Vor 100 Jahren – als Spratzern noch eine selbstständige Gemeinde war – fand man hier statt Industrie aber Bauernhöfe. Dass sich das einstige Dorf seit der Eingemeindung durch die Stadt St. Pölten zu einem Zentrum für Betriebsansiedelungen entwickelt hat, ist auf die weitläufigen Flächen und gute Verkehrsverbindung zurückzuführen. Immerhin erfolgte bereits 1877 die Anbindung an die Eisenbahn.
Bewegte Geschichte
Die ersten Siedler, vermutlich Bajuwaren, dürften das heutige Spratzern um das Jahr 900 bevölkert haben. Der Ortsname wird auf „spratz“ – von spritzend oder sprühend – zurückgeführt. Ob damit auf die Stromschnellen der Traisen oder auf Siedler aus dem Spratztal in der Buckligen Welt hingewiesen wird, lässt sich nicht eindeutig sagen.
Lange Zeit unterstand ein Großteil der Gehöfte und Häuser der Grundherrschaft des Chorherrenstifts St. Pölten. Mit der Abschaffung der Leibeigenschaft wurde Spratzern 1850 eine eigene Gemeinde, zu der damals auch Teufelhof, Pummersdorf, Nadelbach, Hafing und Schwadorf gehörten.
Kriegsgefangene und Eisenbahn
Große Veränderungen für das Ortsbild, aber auch die Bevölkerungsstruktur brachten die beiden Weltkriege. Im Ersten Weltkrieges fristeten rund 50.000 meist russische Kriegsgefangene hier ihr Dasein. Auf dem ehemaligen Lagerareal siedelten sich dann Eisenbahner und ihre Familien an und das Weichenwerk Wörth entstand. „Dadurch wurde aus einem Bauerndorf ein Stadtteil mit überwiegend proletarischer Bevölkerung“, so eine Aussendung der Stadt St. Pölten.

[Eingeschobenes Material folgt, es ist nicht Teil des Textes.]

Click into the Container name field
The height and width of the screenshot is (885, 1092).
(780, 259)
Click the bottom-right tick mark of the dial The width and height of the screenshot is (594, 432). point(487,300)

Mit dem Zweiten Weltkrieg begann der Bau der Autobahn sowie der Panzerkaserne und des Kriegsgefangenenlagers. Das aktuelle Ortsgebiet Spratzerns besteht seit 1972.
Zum 100-jährigen Jubiläum des Stadtteils findet eine Ausstellung im Sonderpostamt des BSV St. Pölten statt. Besuche sind am heutigen Freitag und Samstag von 14 bis 19 Uhr oder am Sonntag von 9 bis 13 Uhr möglich.